I love you, but I don’t understand you. This is the title of the audio cd I’ve ordered for Gabriel. It’s a collection of sermons by Bishop David G. Evans. Hoping it will stimulate dialogue between us, I pop it into the cd player. Gabriel refuses to listen. He is like a three year old with his hands over his ears. He refuses to listen to anything. Help a sistah out here. Something is wrong. I cannot fix it by myself. Will he at least try? Indulge me, please? No. he finds power in being uncooperative. That false sense of accomplishment thing again. I now understand, my king has issues of control. Which of course means he’s out of control.
“Where’s Sheba”, Gabriel asks? Sheba is the resident housecat; nicknamed “Fittylebentoes” she has double paws on each four limbs. Bet you’re wondering if this makes it difficult for her to get around. Nope, Sheba does all right. She is busy living her personal truth.

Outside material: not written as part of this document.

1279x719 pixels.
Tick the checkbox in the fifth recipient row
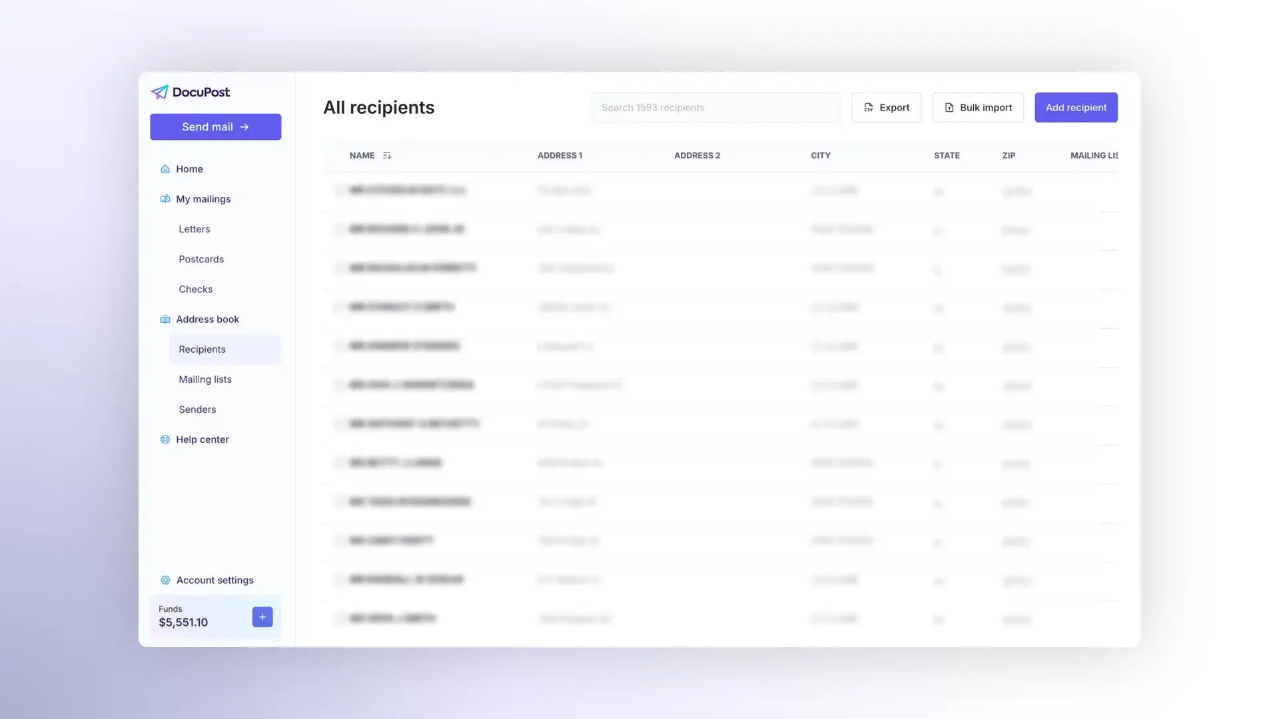point(340,346)
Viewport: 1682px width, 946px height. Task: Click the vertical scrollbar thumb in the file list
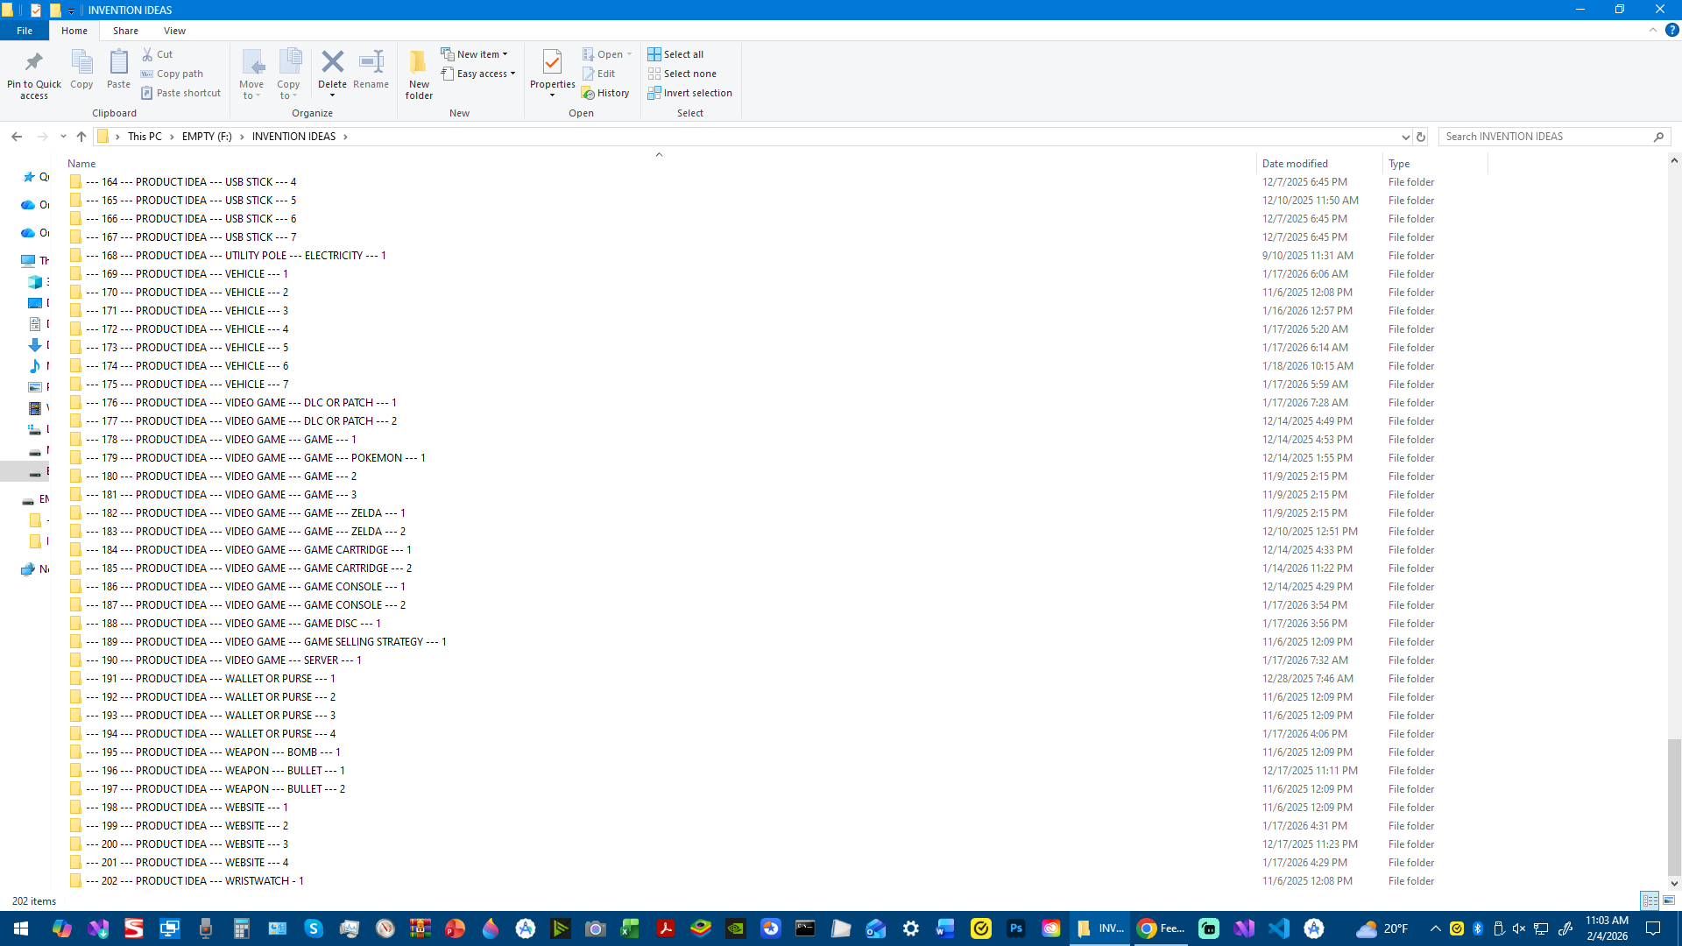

Up since sunrise cleaning house, doing laundry, cooking breakfast, I’m now busy, engrossed in pr work for Gabriel’s company. I haven’t seen Sheba all morning. Come to think of it, she hasn’t asked me for breakfast yet. This is unusual. Unusual because Sheba “talks”. By responding to her meowing, I have taught her to verbalize her needs. She’s even learned to ask for ice cubes in her water dish, she answers to her name like a puppy. Gabriel is astounded. He didn’t know the cat had that much sense.
We both go throughout the house, opening closets, looking in hampers, checking windowsills; Sheba is nowhere to be found. I call her, bang her dish on the floor, still no Sheba. I’m worried, she sometimes goes out the bedroom window to lie in the sun on the roof. She’s not there either.
“I didn’t know you even liked that cat”. I look at Gabriel surprised he would say such a thing. Sure, I complain about cat hair all over the house. Hairballs cropping up in odd places. But Gabriel doesn’t suffer visitors to our household. Most of the time Sheba is the only somebody I have to talk to. I’ve grown very fond of her.
I comb the neighborhood calling out her name, asking people if they have seen my favorite ball of fluff. It’s been two days, Gabriel and I go out to run errands.
Spying a cat sitting on top of a trashcan I cry out ”There she is. There’s Sheba”. Expecting he will stop the car to pick her up.
“That’s not her” without missing a beat, Gabriel, continues driving. How does he know that? He didn’t even look.
The next day Gabriel calls to me from the basement. “I hear Sheba, but I can’t find her”. I carefully pick my way down the stairs. I can hear Sheba but I don’ t see her either. Ears cocked, I circle the area, ending up in front of the file cabinet. Now this file cabinet is standard office issue, steel gray, five feet high, with locking drawers. I open the top drawer to an explosion of ragged gray fur.
How did she get in there? The cabinet is intact. Even if she had climbed inside, how in the world could she close the drawer behind her?
Gabriel is now the one complaining. The house is full of fleas.
He claims I am obsessed, but I remember. I remember Gabriel tried to control me with emotional distress by stealing his own cat.